The first experimental radio broadcasts were made in Britain in1921.

They led to the formation a few months later of the British Broadcasting Company (later Corporation). This was at the instigation of the General Post Office (GPO), who wanted to see the formation of a single consortium of wireless equipment manufacturers and broadcasters, specifically to avoid the major confusion that had arisen in North America, where there were 500 rival stations.



The new company worked under Johan Reith, an engineer from Aberdeem who was the company´s general manager for its first 16 years. Under Reith´s leadership, the BBC became a major national institution. The broadcasts were entirely live, and Reith insisted on a high level of formality, in spoken English, behaviour and dress, traditions which have unfortunately been thrown to the four winds in recent years.

The London broadcasting station, Known as 2LO, went on the air on 14 November 1922 as the British Broadcasting Company. A news bulletin was read by Arthur Burrows of the Marconi Company. The initial broadcast were fairly short, but soon lengthened to four hours a day of news, talks and concerts.

The BBC was supported financially by license fees paid for by the users. They had to pay ten shillings a year (50 pence) for the privilege of operating a receiver. The same system was used when television was introduced, also by the BBC.


At the same time in North America, the first commercial radio was being broadcast. The New York station, WEAF, broadcast the first radio commercials. This different approach to broadcasting was to become the set pattern in North America - private control of the airwaves and programmes dominated by sponsors.

In 1923, the BBC began publishing its magazine, the Radio Times, so that listeners  would know in advance what programmes were to be broadcast; this too became a long-continuing practice.

By 1926, radio ownership in The United States reached three million; most of these radios required listeners to wear earphones.

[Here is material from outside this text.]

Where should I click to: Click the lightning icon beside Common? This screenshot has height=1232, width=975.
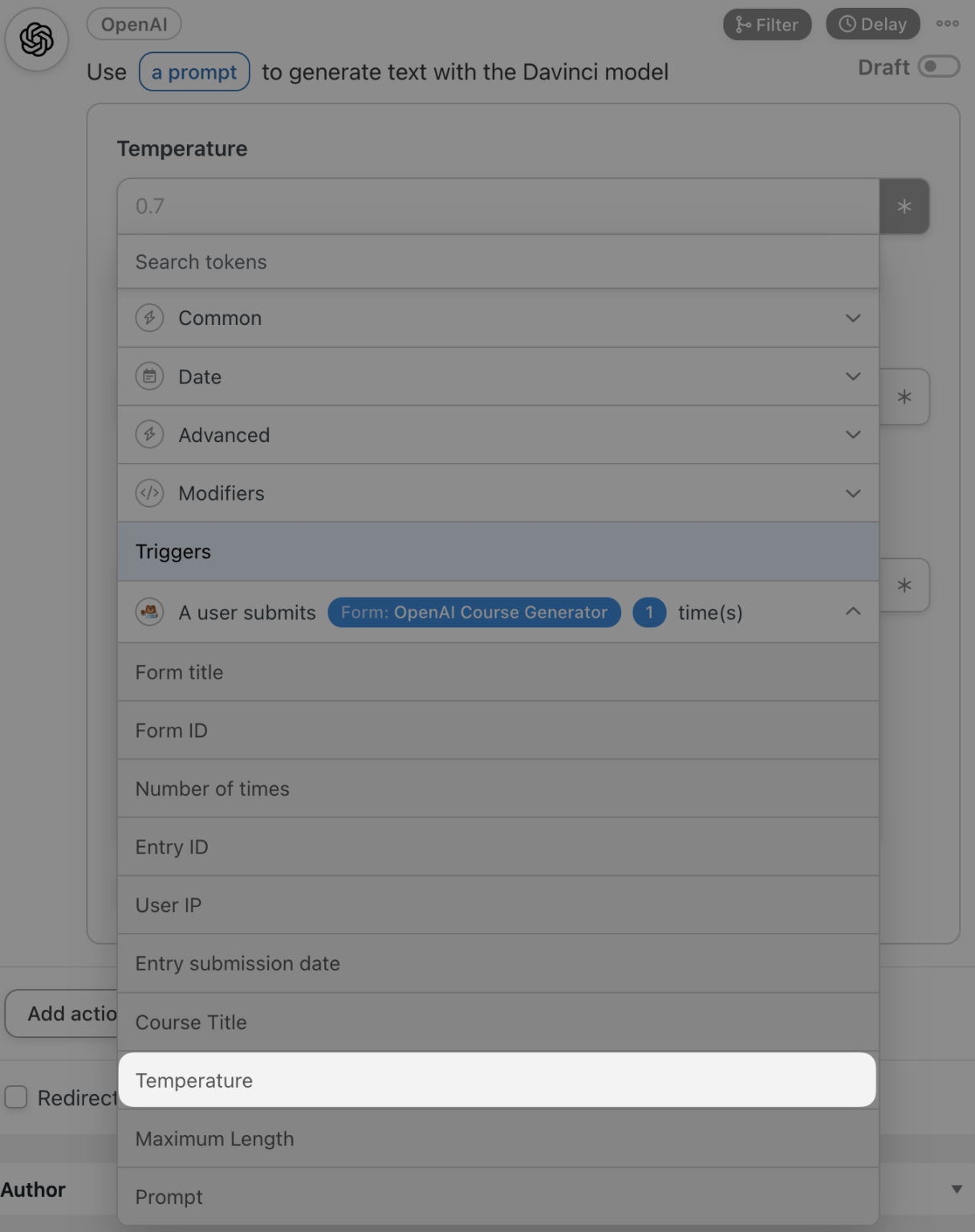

In 1926, NBC ( the National Broadcasting Company ) was founded by David Sarnoff; this ambitious project had nine stations.

The first experiments with television followed hard on the heels of radio.
It was in 1926 that John Logie Baird gave his first public demonstration of television, but the system he used was bases on the rotating disc invented by van Nipkov in 1886 and had serious limitations.

Television had its first American demonstrations in 1927 in the auditorium of New York´s Bell Telephone Laboratories. Walter Gifford showed a large audience Commerce Secretary Herbert Hoover in his office in Washington while Hoover´s voice was transmitted over telephone wires. The development of television was seriously inhibited by the fact that it needed a frequency band of four million cycles compared with only 400 for a radio; this was because of the need to transmit 250.000 elements required to build a clear picture on the screen.
The first regularly scheduled TV programmes started on 11 May 1928. General Electric´s station in New York broadcast the first programmes.

Another contributing development was the invention of the first tape recorder. The blattnerphone designed by the German film producer Louis Blattner used magnetized steel tape. Blattner himself used his invention to supply synchronized sound tracks to the films he was making at Elstree studios. The BBC saw straight away that the tape recorder was going to be invaluable to them, not least for making recorded programmes, and acquired the first commercially produced blattnerphone in 1931.

Both radio and television continued to develop. In the United States 75.000 radio sets were sold in 1921; by the end of the decade sales had increased to over 13 million.
It had become a major communicator. It had also become big business. American advertisers were spending 60 million dollars on radio commercials.